Battle For Terra review (DVD)

You have to admire anyone who makes a feature length animation these days. Quite rightly, the comparisons with Pixar are bound to be at the forefront of people’s minds, and while the game-changing work of John Lasseter and co. means that rivals have had to up their collective game, inevitably they fall short of the standards set in recent years.

Battle for Terra is a case in point. The planet of Terra is inhabited by curious E.T./tadpole-shaped creatures who travel around in quaintly primitive flying vehicles where gravity is seemingly absent. Or at least partially absent, it’s hard to tell. Despite this slight anomaly, Terra has its own unique look. Boats and planes float by at a pleasing range of distances from the viewer and it looks like a fun place to live.

It’s also totally peaceful with everyone living in perfect harmony to the extent that new ideas are banned so as not to upset the equilibrium. Then one day, the last of the humans (who, predictably, have exhausted their own planet’s resources and moved on) come to take control of Terra and use it for themselves. However, doing so will mean altering the atmosphere and rendering it inhospitable for the Terrians. In the course of their attack, one brave young female called Mala (Wood) fights back when her father is abducted and manages to bring an alien spacecraft down. Its pilot Jim (Wilson) is injured but not killed in the crash, and in the hope of finding out where her father is, Mala takes him back to her home to nurse him back to health.

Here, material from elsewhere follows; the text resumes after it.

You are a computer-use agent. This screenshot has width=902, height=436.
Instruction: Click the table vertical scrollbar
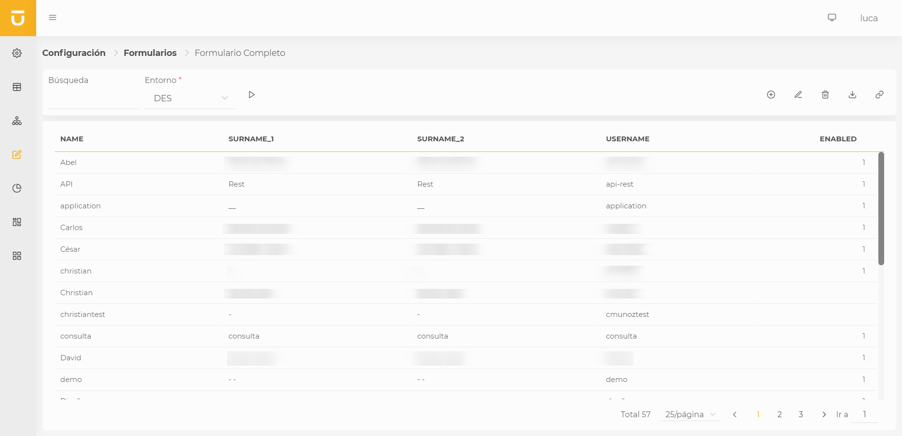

While the plot parallels with recent films and indeed much older ones are immediately apparent, this is a perfectly adequate tale of honour and bravery, love and hate, right and wrong. The voice cast is excellent, with Cox the most memorable among the many star names and it’s good to see that Hamill is still peddling his wares in a galaxy far, far away. But there’s a distinct lack of humour and given the serious nature of the story it makes Battle for Terra a curiously joyless experience. As morality tales for kids go it does its job well enough, but it’s just not sufficiently original or outstanding to make it truly memorable.

EXTRAS None. And keep in mind this film got a 3D release theatrically, but is here on DVD in 2D only.

Stuart O'Connor is the Managing Editor of Screenjabber, the movie review website he co-founded with Neil Davey far too many years ago. He likes all genres, as long as the film is good (although he does enjoy the occasional bad "guilty pleasure"), and drinks way too much coffee.